Hello guys, I would like to select mini-batches randomly using DataLoader where each mini-batches keep holding the same item. Can I do this via DataLoader or do I just have to manually iter dataset? Although it’s possible to use just manual iteration, I just wonder about this since I still want to exploit the fancy features provided by DataLoader(e.g., collate_fn, pin_memory, num_workers…)
For example, suppose there is a dataset with item indices from 1 to n, chronologically sorted.
If the mini-batch size is k, then I want the dataset is divided into (1 ~ k), (k+1 ~ 2k), (2k+1 ~ 3k), …, where each mini-batch is randomly selected for every epoch, but never changes the items inside the mini-batch.
data = DataLoader(dataset, batch_size = 8, num_workers = 4, pin_memory = True, shuffle = True, drop_last = False)
@Minseok for instance lets consider the above DataLoader, in order to enable batch shuffling you need to pass shuffle = True…num_workers, batch_size, pin_memory depends on your hardware, optimal selection of these parameters reduce the overheads and loads the data from CPU to GPU faster.

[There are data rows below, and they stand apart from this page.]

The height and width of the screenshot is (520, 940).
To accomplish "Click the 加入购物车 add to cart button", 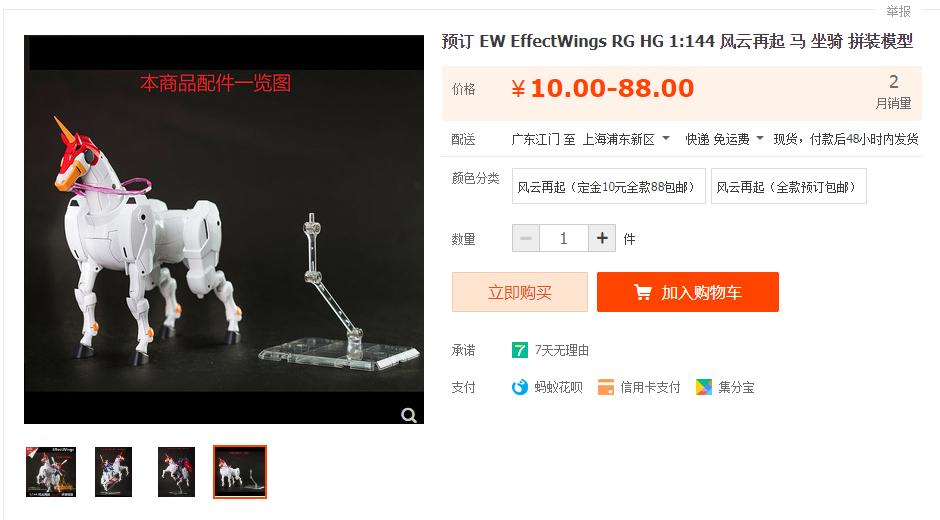I will [x=688, y=292].
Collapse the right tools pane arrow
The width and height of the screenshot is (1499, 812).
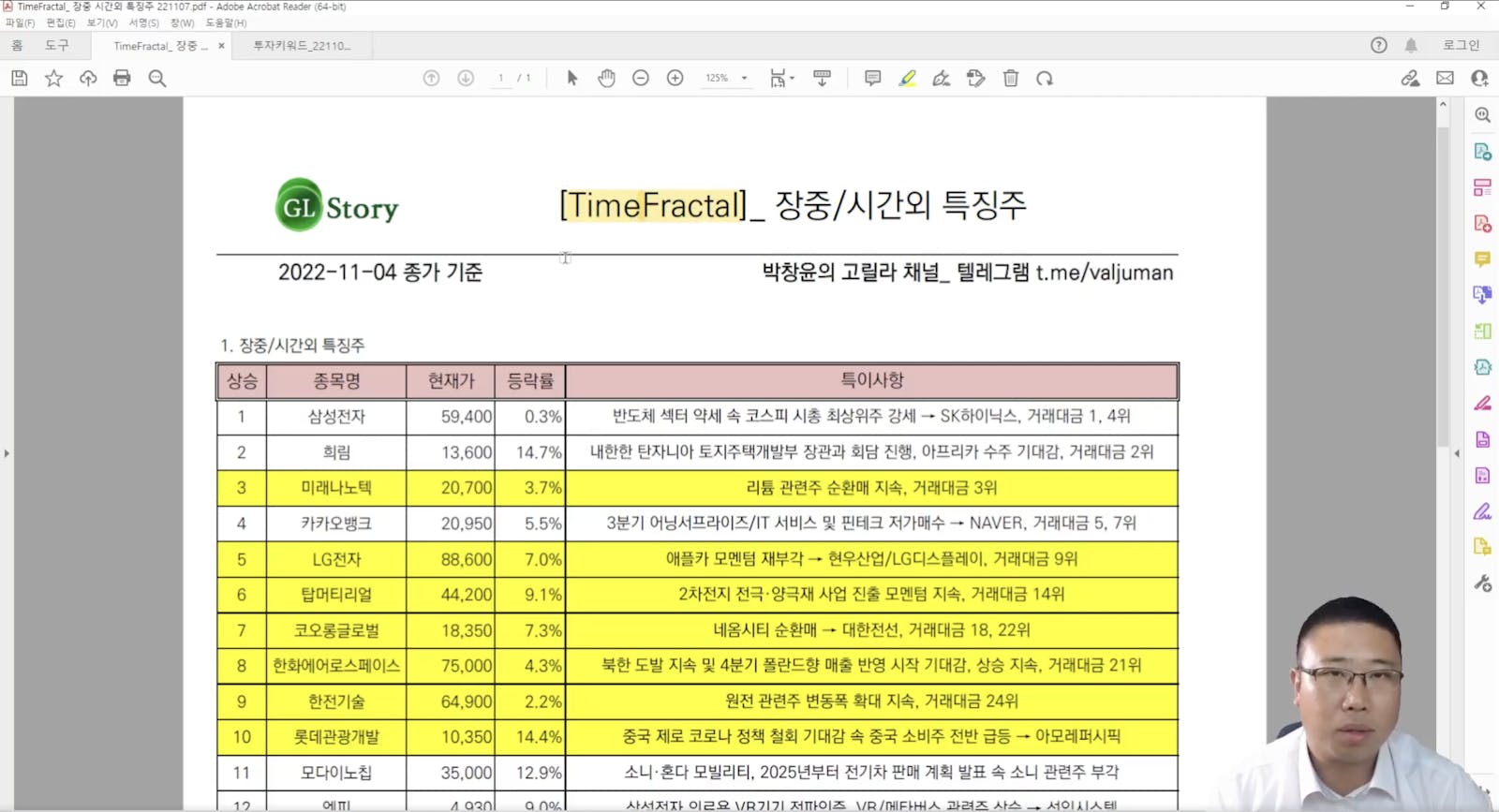click(1457, 453)
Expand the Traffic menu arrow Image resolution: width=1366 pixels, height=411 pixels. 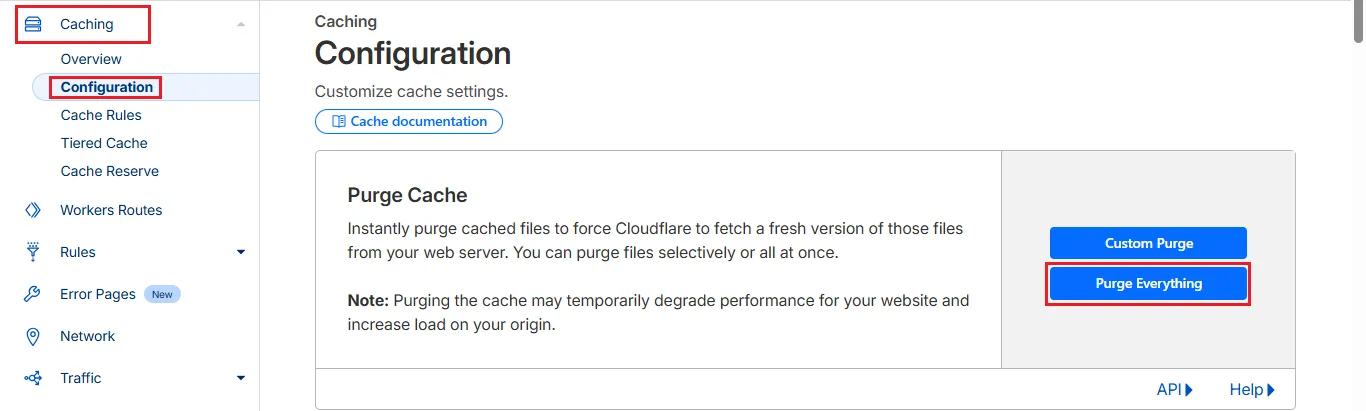pos(241,378)
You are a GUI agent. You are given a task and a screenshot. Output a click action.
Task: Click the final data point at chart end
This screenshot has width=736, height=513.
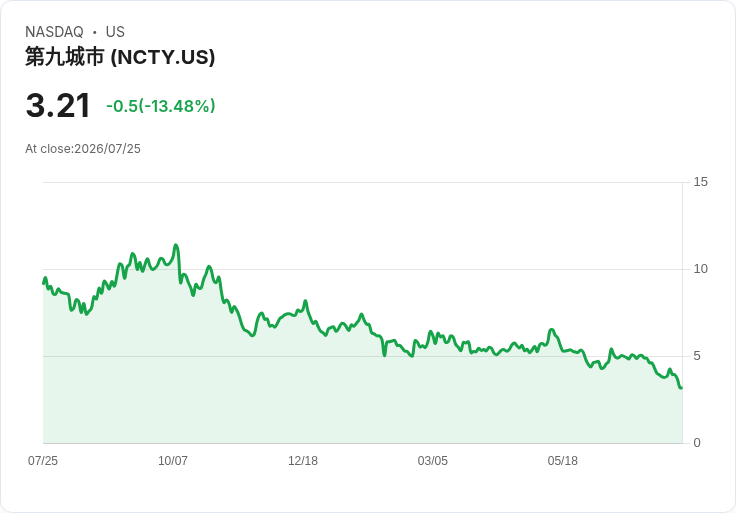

Thanks for your answer, but using only dataloader parameters won’t fix items within batch,
I rather came up with an idea, which is
- receive the ‘random’ minibatch index from a dataloader with parameter batch_size=1
getitem function in my custom Dataset class delivers consecutive items of mini-batch size (suppose k) once called.
def __getitem__(self, index):
batch_item = torch.zeros(self.batch_size, self.data_size)
for i in range(index*self.batch_size, (index+1)*self.batch_size):
batch_item[i] = self._get_data_function(i) # custom single data getter function for given index
However, I’m worried about the ‘for loop’ which might harm speed.
Strange. Are you using a custom dataset written by you or a dataset from
If you are using a custom dataset, can you verify
__getitem__ method if you are handling the indices correctly?
Would you be able to provide a toy example to reproduce the issue?